Nicklin's family owned a dive shop near Pacific Beach, San Diego called the Diving Locker.

==Work==
===Photography===
Nicklin was one of the first photographers to capture images of whales by swimming with them in the wild.
He has worked extensively with National Geographic, supplying their magazines with photographs of whales.
In 1976, he began working with the National Geographic Society as a deckhand and diving assistant for underwater photographers Bates Littlehales and Jonathan Blair.
In 1980, he submitted his first proposal for a whale story to National Geographic, which they rejected.
He has since completed at least eighteen whale-related projects on their behalf, however.

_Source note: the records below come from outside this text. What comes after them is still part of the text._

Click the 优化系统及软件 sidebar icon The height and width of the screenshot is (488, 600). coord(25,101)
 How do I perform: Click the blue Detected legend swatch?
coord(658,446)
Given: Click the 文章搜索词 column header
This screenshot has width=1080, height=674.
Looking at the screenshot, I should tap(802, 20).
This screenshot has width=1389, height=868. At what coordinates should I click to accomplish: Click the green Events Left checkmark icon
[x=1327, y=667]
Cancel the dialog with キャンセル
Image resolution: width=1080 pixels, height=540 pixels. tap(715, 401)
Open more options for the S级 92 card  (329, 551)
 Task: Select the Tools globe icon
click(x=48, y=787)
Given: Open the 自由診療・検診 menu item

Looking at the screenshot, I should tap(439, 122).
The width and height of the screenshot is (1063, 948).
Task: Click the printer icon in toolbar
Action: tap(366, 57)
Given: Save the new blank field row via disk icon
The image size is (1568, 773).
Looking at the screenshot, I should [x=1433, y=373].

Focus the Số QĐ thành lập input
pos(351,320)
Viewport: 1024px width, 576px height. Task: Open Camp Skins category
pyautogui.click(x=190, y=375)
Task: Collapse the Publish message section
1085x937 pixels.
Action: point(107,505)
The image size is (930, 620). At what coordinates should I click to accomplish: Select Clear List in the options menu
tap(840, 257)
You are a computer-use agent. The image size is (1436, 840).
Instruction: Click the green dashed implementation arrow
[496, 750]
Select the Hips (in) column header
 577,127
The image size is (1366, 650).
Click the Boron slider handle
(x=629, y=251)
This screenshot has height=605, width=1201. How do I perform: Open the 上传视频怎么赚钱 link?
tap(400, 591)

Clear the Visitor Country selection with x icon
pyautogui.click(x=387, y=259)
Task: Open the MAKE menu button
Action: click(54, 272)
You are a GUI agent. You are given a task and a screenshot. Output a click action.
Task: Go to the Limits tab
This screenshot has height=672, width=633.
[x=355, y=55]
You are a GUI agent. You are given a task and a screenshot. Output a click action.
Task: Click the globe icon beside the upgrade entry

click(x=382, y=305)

Nicklin frequently photographs whales underwater via freediving rather than scuba gear.
As a freediver, he is able to reach depths of 90 ft.
Above the surface, he photographs them from boats, small airplanes, or helicopters.
He believes that his work helps promote conservation of whales by illustrating the evolving relationship that humans have with them, as well as by highlighting whale research and researchers.

===Books===
Nicklin has written several books about his experiences photographing whales in the wild. In 2007, he coauthored Face to Face with Dolphins with Linda Nicklin, and in 2008, the two coauthored Face to Face with Whales. In 2011, a coffee table book written by Nicklin titled Among Giants: A Life with Whales was published.

==Activism==
In 2001, Nicklin co-founded the whale research association "Whale Trust."
Other co-founders are whale researchers Jim Darling and Meagan Jones.

==Awards and honors==
In 2012, the North American Nature Photography Association (NANPA) named him "Outstanding Photographer of the Year."
In 2015, he was a featured keynote speaker at the NANPA Summit.